Cabinet papers made public by the National Archives on Thursday show officials warned the Coalition government of critical gaps in knowledge about the timing, location and magnitude of climate-related damage, even as international cooperation geared up to try to limit the worst effects on the planet.

 

Officials warned Australia’s dependence on coal would make balancing the negative impacts of climate change and the need for economic growth more difficult, forecasting major economic, environmental and social disruption.

A cabinet submission in August 2005 from the then foreign affairs minister, Alexander Downer, and the then environment minister, Ian Campbell, described the pace of global temperature movements as “unprecedented in human history” and said global concentrations of carbon dioxide were 30% higher than at any time in the previous 400,000 years.

Cabinet was told the risk extended to Australia’s water resources, agricultural systems, electricity supply, transport infrastructure, human health, coastal and urban communities, and tourism.
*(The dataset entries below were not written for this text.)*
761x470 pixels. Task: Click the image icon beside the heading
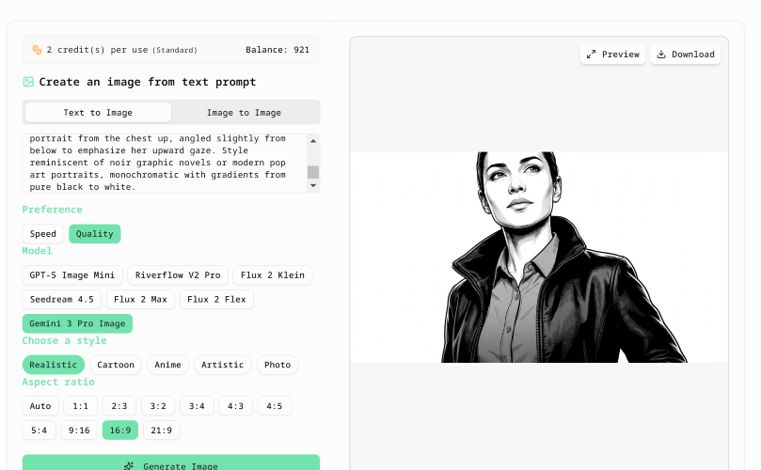[x=28, y=82]
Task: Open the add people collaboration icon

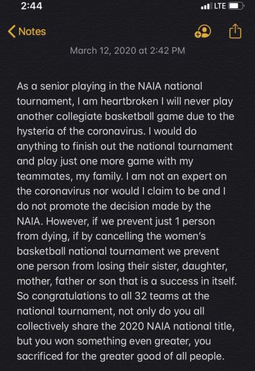Action: [x=203, y=31]
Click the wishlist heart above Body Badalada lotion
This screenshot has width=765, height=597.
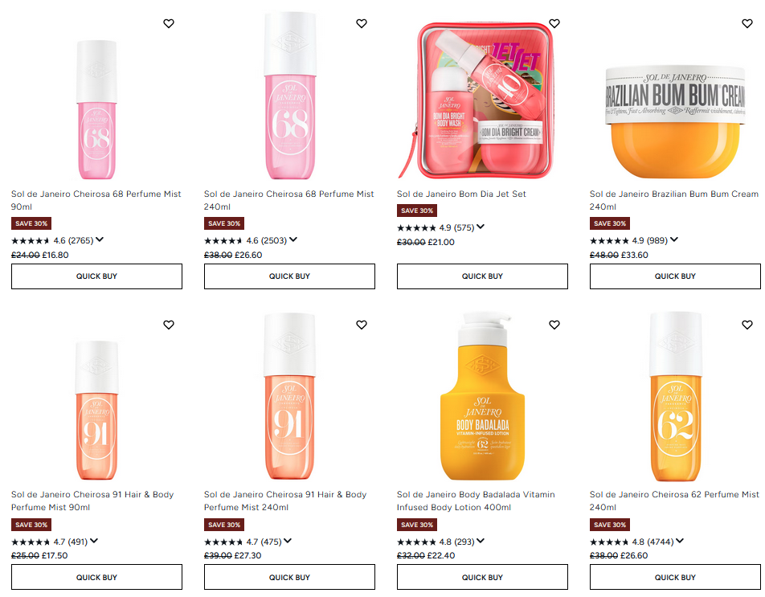(x=554, y=325)
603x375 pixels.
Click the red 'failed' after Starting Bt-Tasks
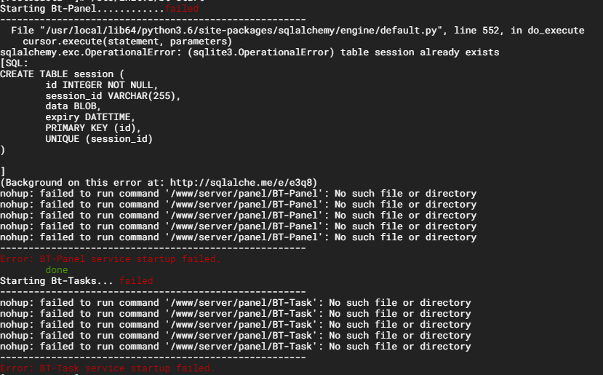coord(136,280)
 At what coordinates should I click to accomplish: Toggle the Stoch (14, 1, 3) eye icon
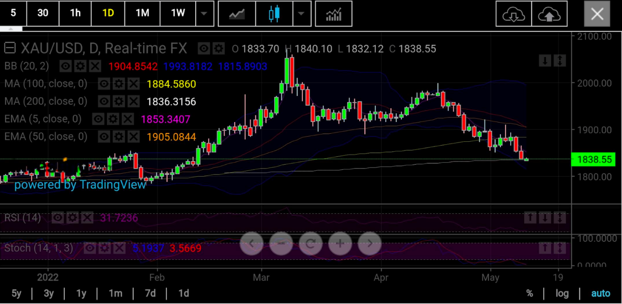90,248
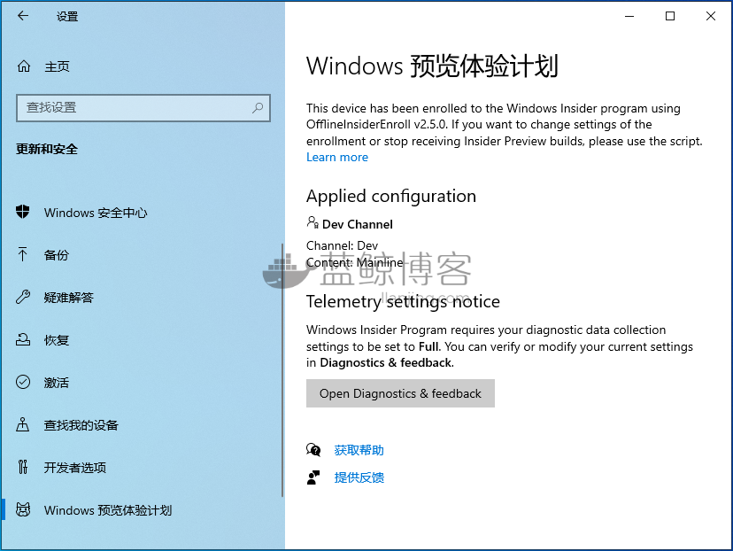Click the back arrow icon
This screenshot has width=733, height=551.
tap(23, 16)
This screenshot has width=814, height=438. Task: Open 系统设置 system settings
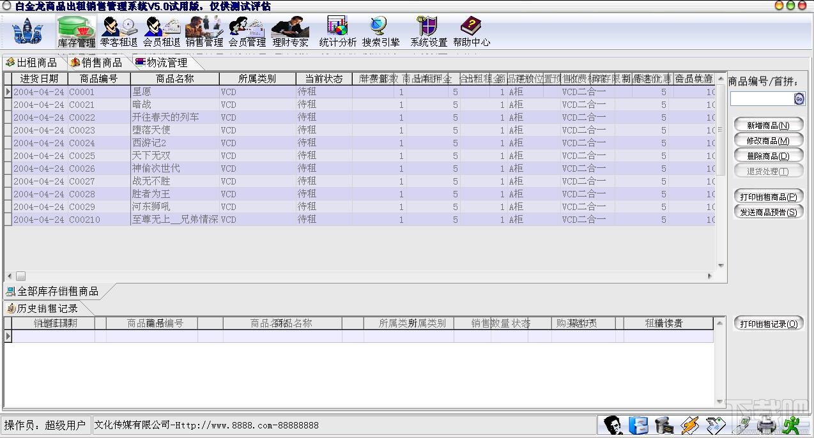tap(427, 31)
“The magnitude of climate change in Australia, combined with marginal rainfall in many of our key agricultural areas and a heavy reliance on irrigation, is likely to make Australia more vulnerable to climate change than most developed countries, including the United States (US) and many European countries,” Downer and Campbell’s submission says.

Along with a lengthy background document on climate science from officials at the Bureau of Meteorology, the submission said water supply could come under significant pressure, in part due to reduced rainfall and more severe droughts across south-western and south-eastern Australia.

“These factors are also projected to lead to more frequent and intense bush fires and to negative impacts on Australia’s agricultural production, particularly where there are existing problems such as soil salinity and soil erosion.”

In 2002, the government had decided not to ratify the Kyoto protocol on carbon emissions, which came into force in February 2005.

That decision, the papers reveal, led to concern among investors in Australian businesses about long-term regulatory uncertainty. Business told the government the lack of a lasting policy framework was “inhibiting investment” in energy generation and energy-intensive industries.

In 2003 – two years before the period covered by the newly released papers – Howard had vetoed a submission from ministers proposing an emissions trading scheme, citing concerns from industry leaders.

A year later, the cabinet rejected recommendations to strengthen the country’s renewable energy target, designed to reduce emissions by encouraging more renewable electricity generation.

By 2007, as the opposition leader, Kevin Rudd, increased pressure on the Coalition over climate, Howard changed his position to support a trading scheme, after a report by his departmental secretary, Peter Shergold.

Philip Ruddock, who was Howard’s attorney general in 2005, said at a briefing on the release of the papers last month the government was very aware of the emerging scientific consensus on climate change.

“I’ve always been of the view that if the world is going to address [climate change], we need to be ensuring that Australia plays its part,” he said.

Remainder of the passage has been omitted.